Starting at the line that has "Task: Open avatar of 普通双核草履虫" and running through the end of the material, write those lines out again with "proxy" swapped for "network" and everything else unchanged. Leave the pictures out.

========================================================================

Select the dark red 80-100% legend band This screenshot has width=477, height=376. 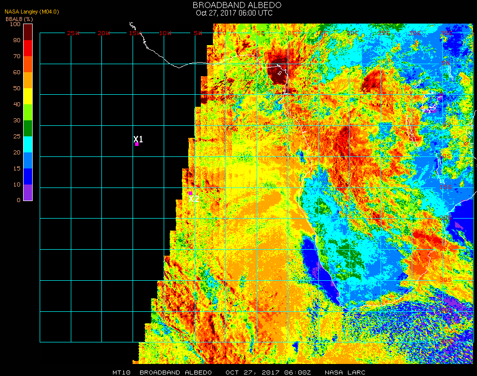pyautogui.click(x=28, y=32)
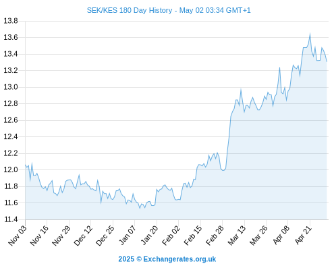Click the Feb 28 x-axis date label
The image size is (334, 270).
pos(215,235)
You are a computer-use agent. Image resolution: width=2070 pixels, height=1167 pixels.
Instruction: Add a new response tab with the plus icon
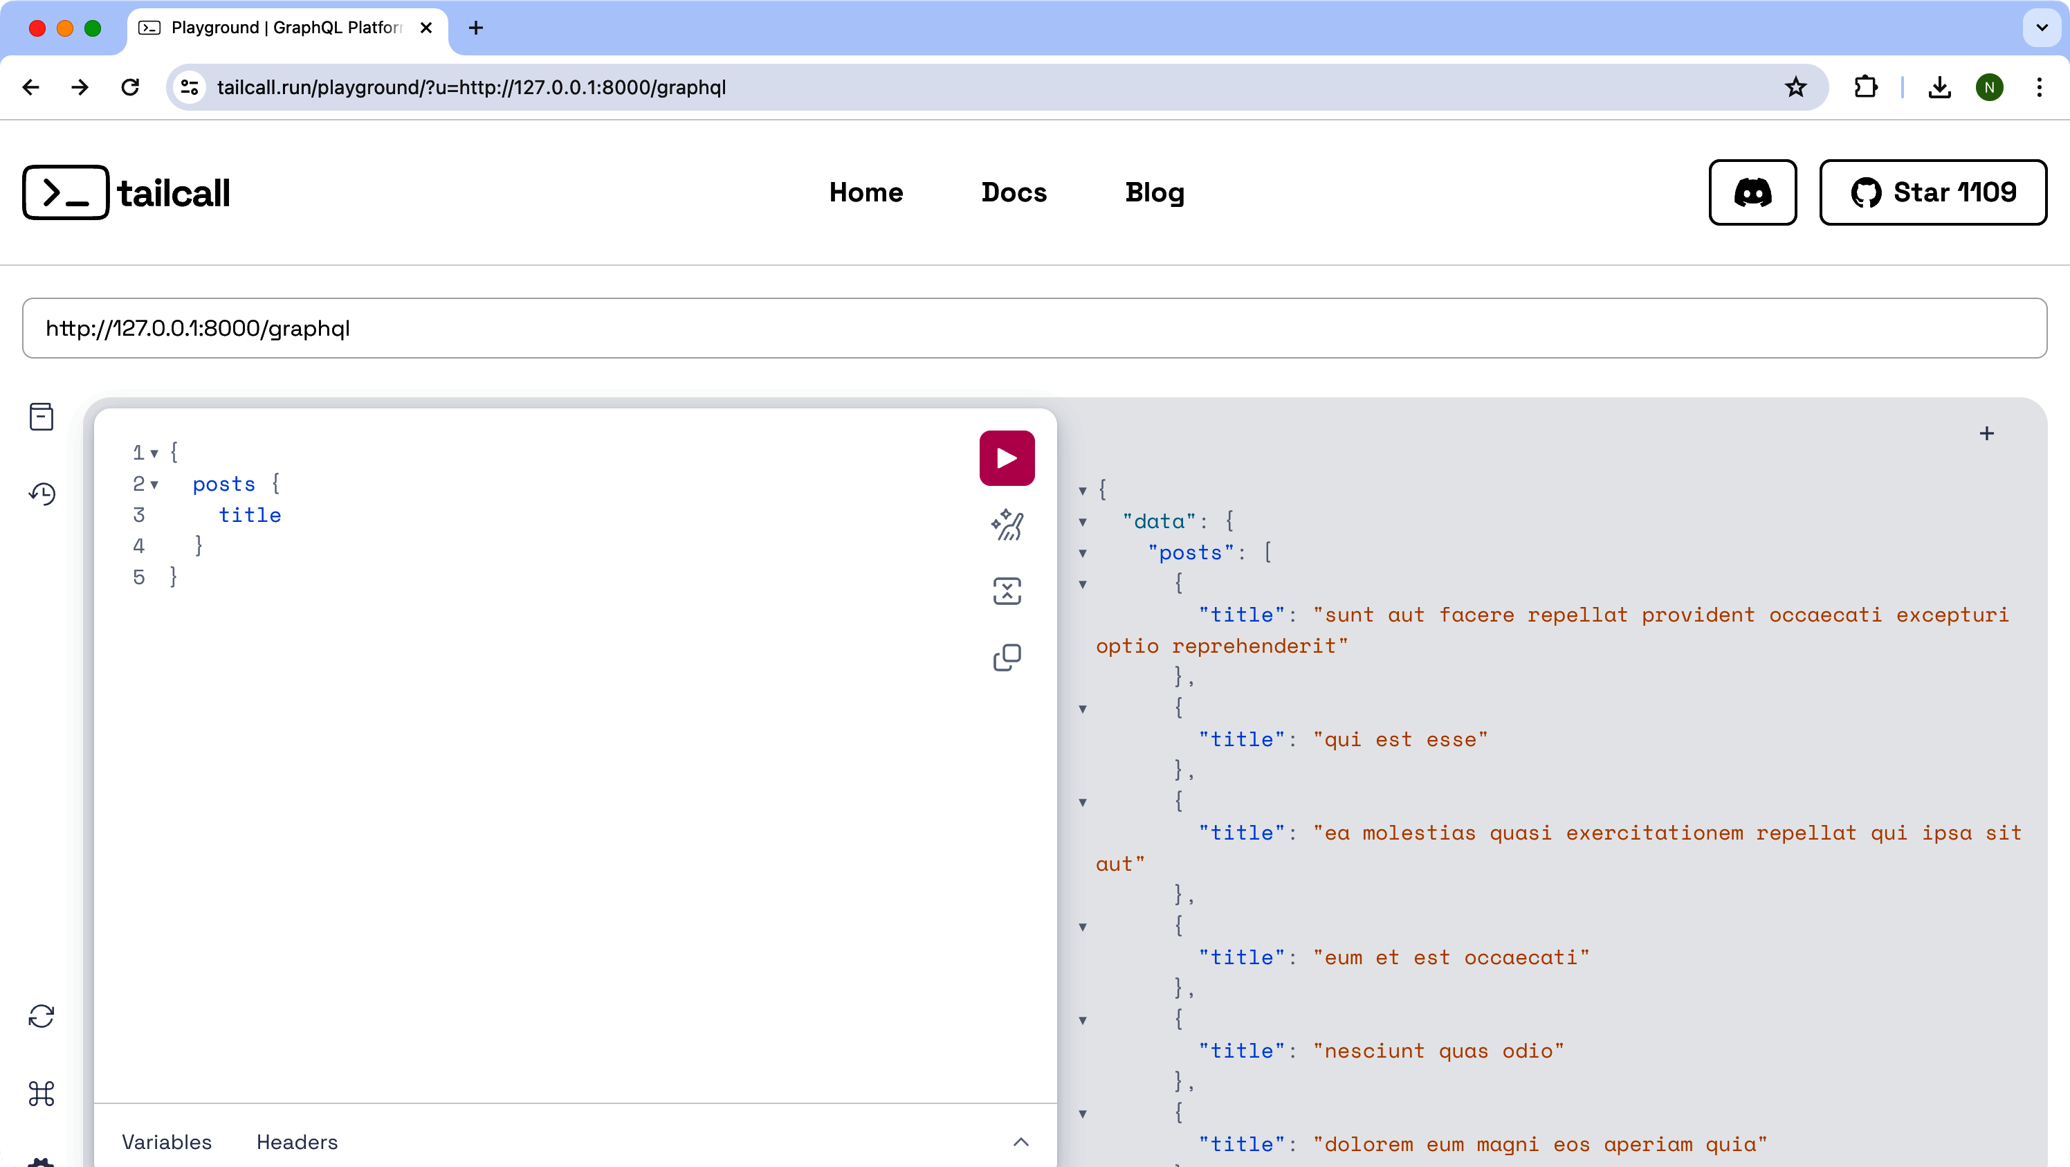pos(1987,433)
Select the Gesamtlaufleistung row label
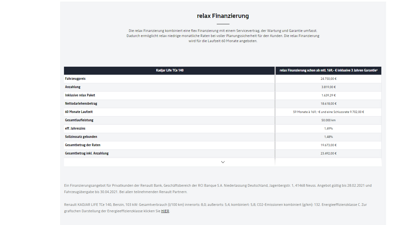This screenshot has height=225, width=409. pos(79,120)
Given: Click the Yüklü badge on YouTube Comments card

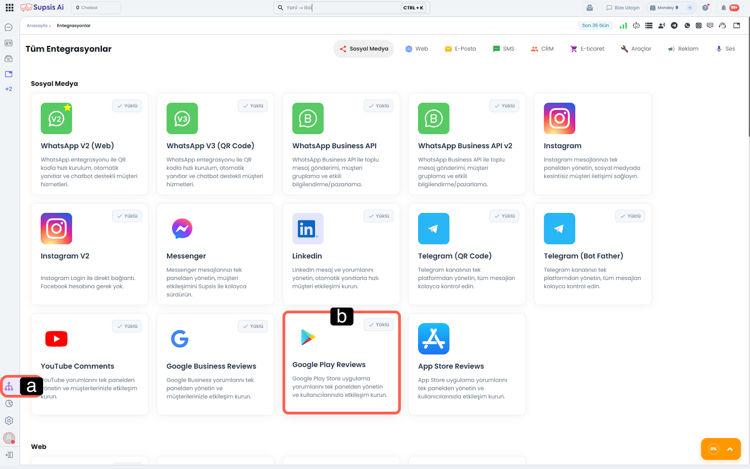Looking at the screenshot, I should tap(127, 326).
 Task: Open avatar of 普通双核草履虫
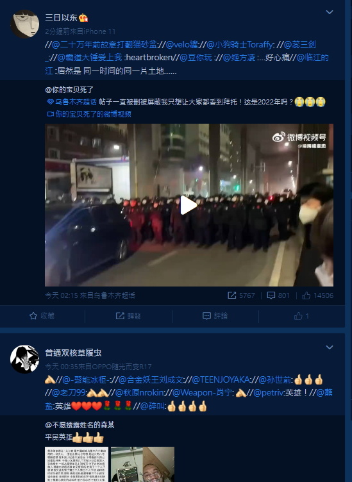point(25,359)
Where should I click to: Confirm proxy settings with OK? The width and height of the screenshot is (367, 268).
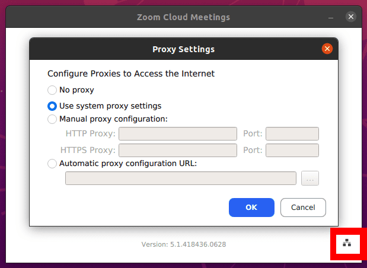(x=251, y=208)
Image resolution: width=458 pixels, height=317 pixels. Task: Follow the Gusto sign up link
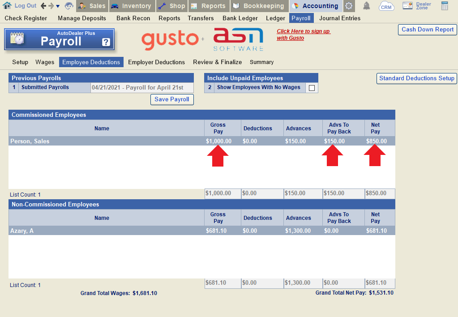[303, 34]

========================================================================

Correct response:
 Task: Open avatar of 普通双核草履虫
point(25,359)
Where should I click to: Confirm network settings with OK? The width and height of the screenshot is (367, 268).
(x=251, y=208)
Image resolution: width=458 pixels, height=317 pixels. Task: Follow the Gusto sign up link
[303, 34]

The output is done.